### What you should do
Count the lines in the records below that contain the word "agent". Reply with only that number.

======== Material provided ========

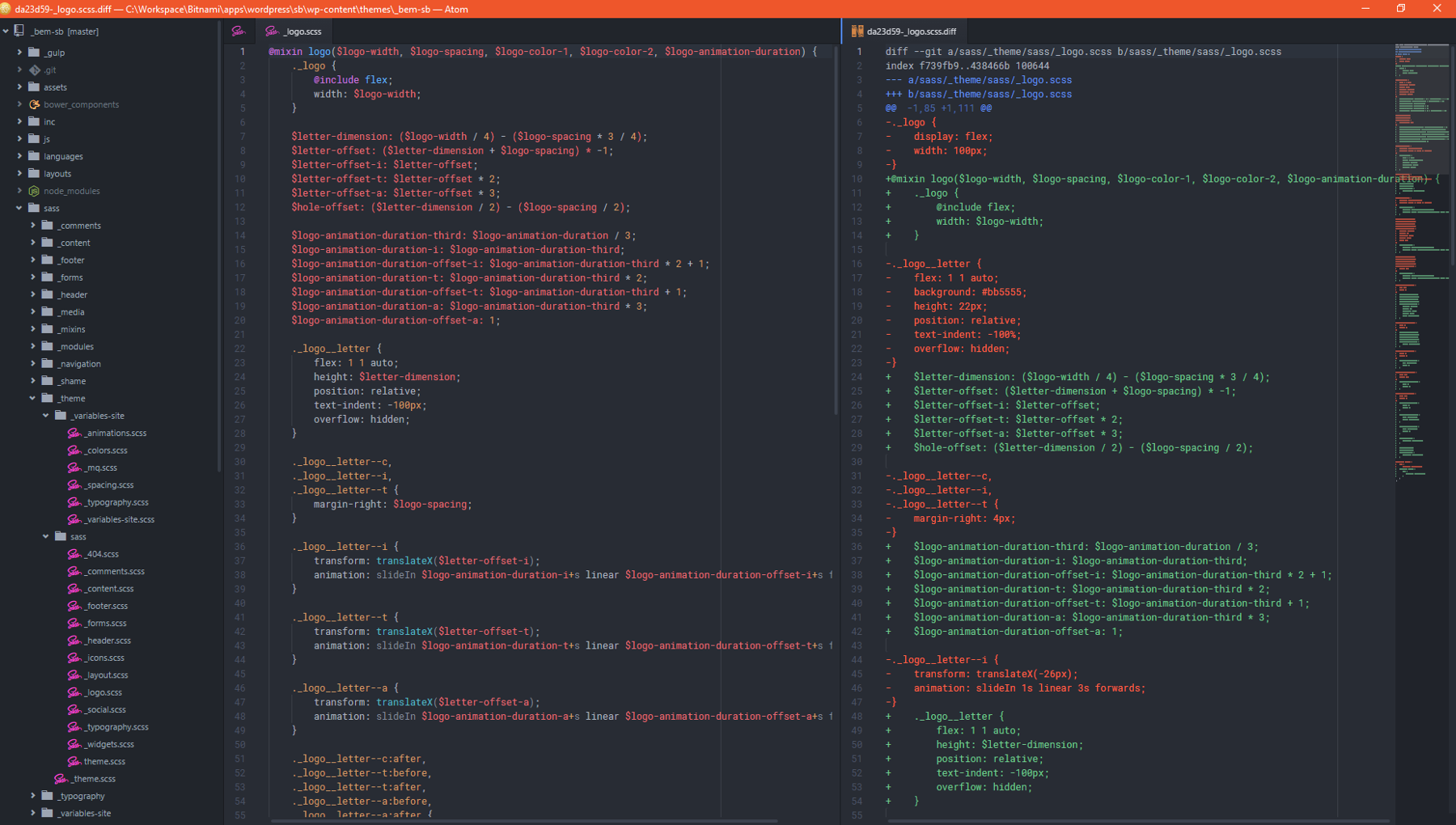Click the .git repository icon in tree

point(35,70)
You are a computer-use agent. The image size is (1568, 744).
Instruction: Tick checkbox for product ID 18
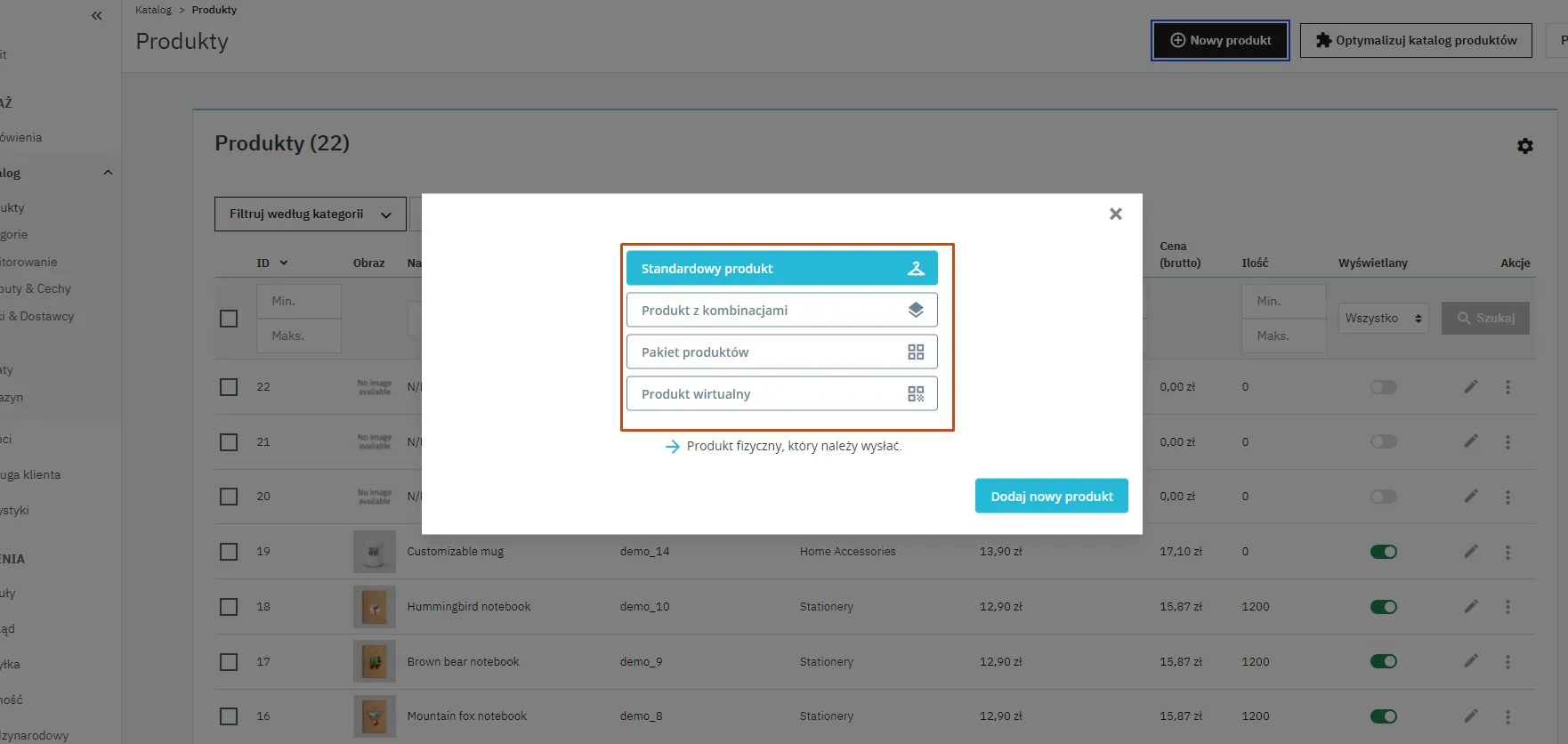click(x=229, y=607)
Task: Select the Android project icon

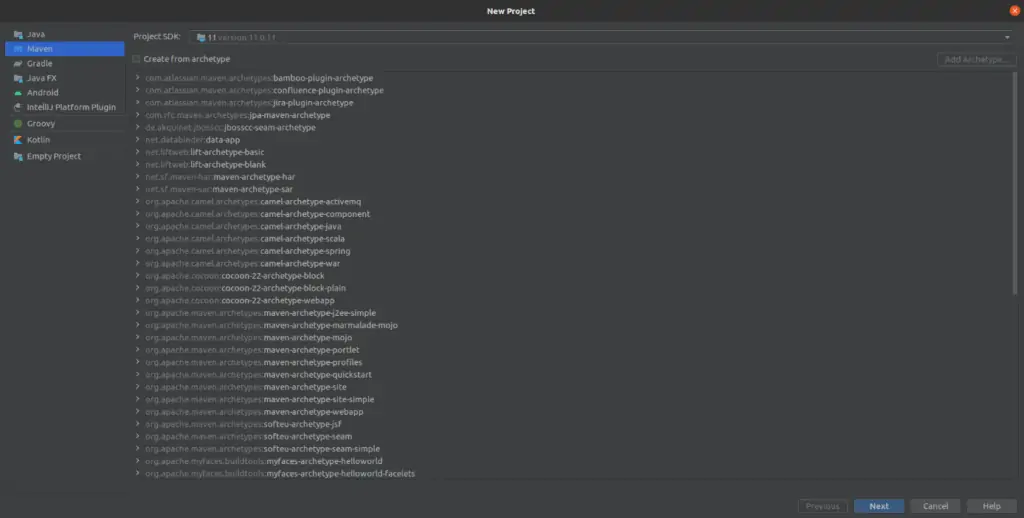Action: pos(18,92)
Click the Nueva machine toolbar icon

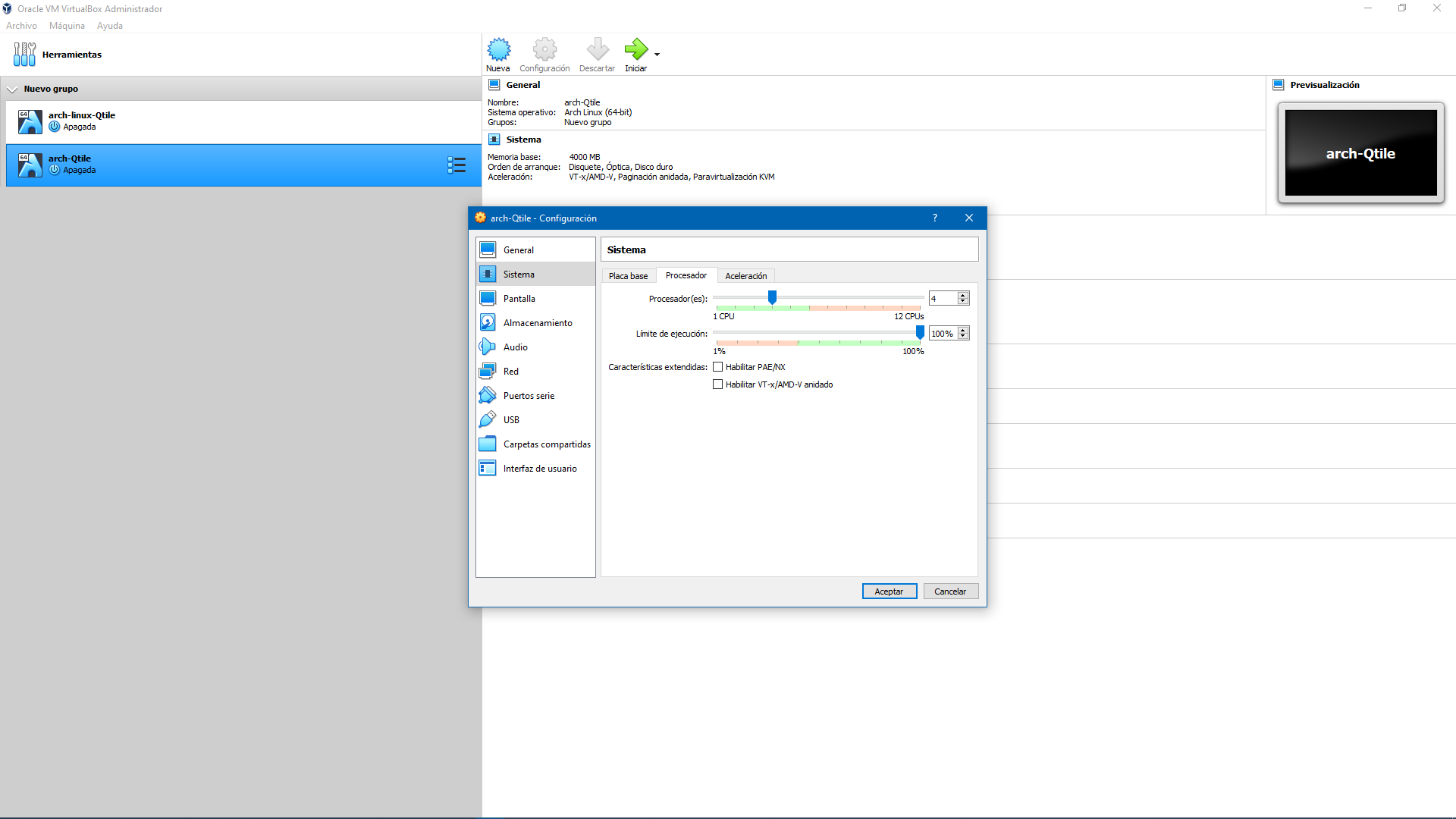[x=498, y=50]

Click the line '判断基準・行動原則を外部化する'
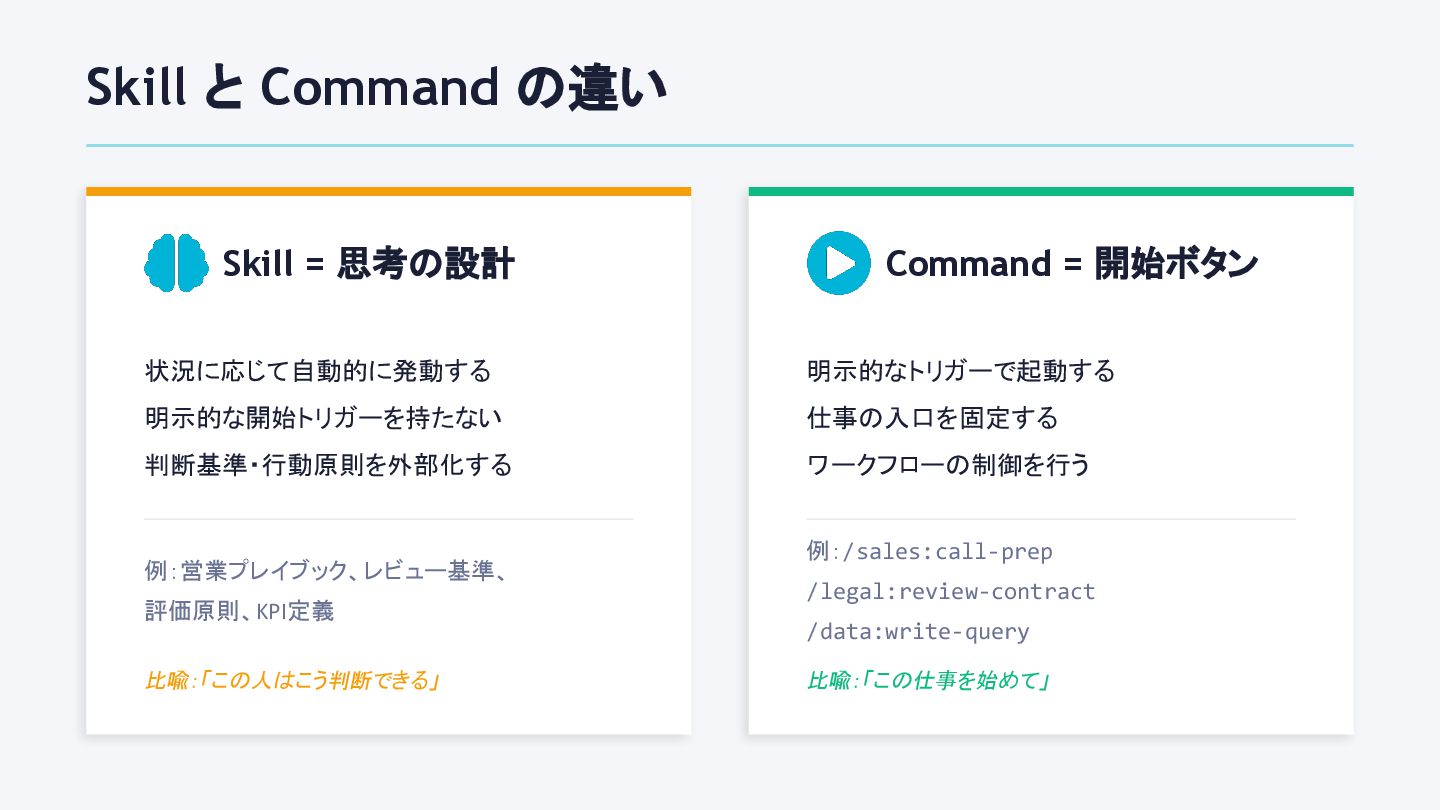pyautogui.click(x=328, y=465)
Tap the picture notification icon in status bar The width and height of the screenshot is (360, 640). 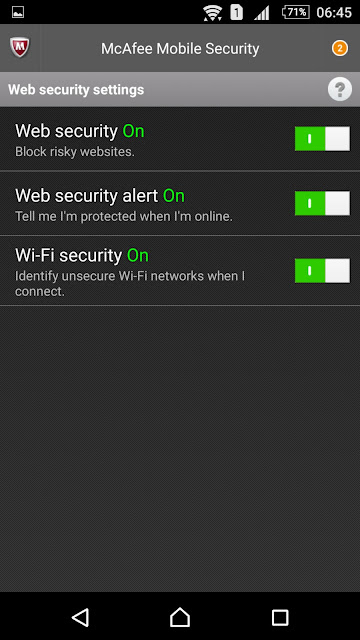pos(18,12)
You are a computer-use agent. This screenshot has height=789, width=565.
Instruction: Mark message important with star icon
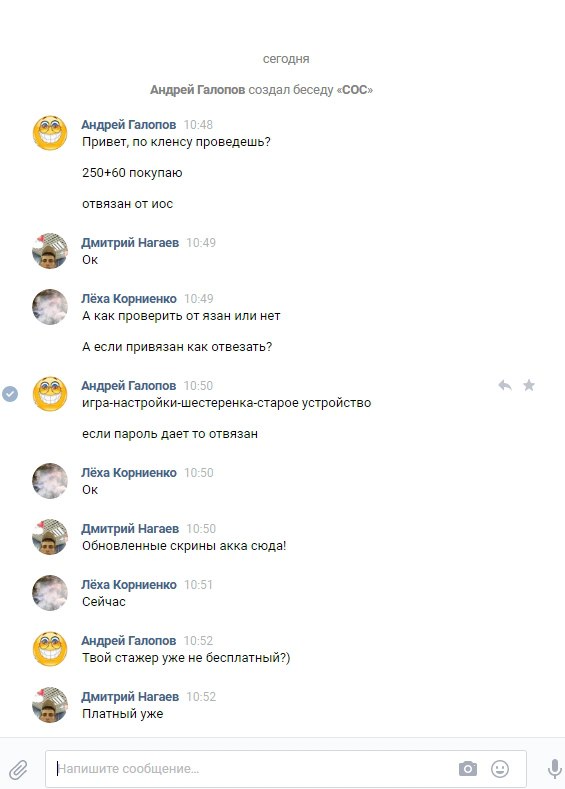point(528,385)
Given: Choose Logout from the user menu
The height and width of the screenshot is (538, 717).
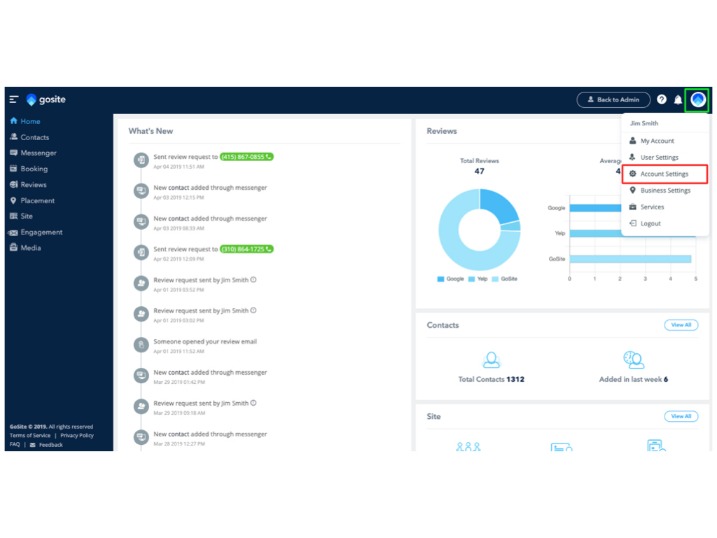Looking at the screenshot, I should tap(650, 223).
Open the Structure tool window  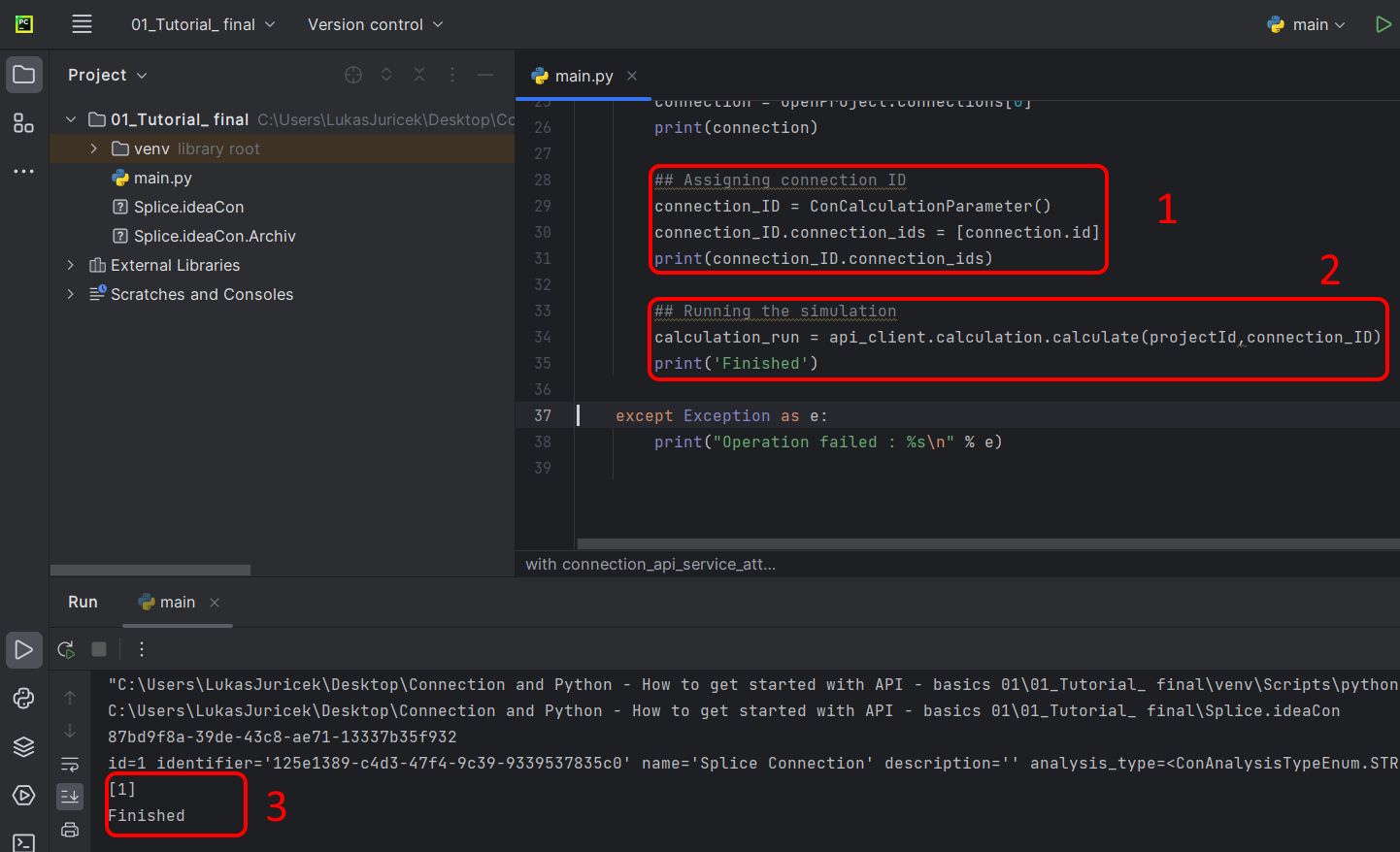coord(23,124)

========

### Solution for this task
2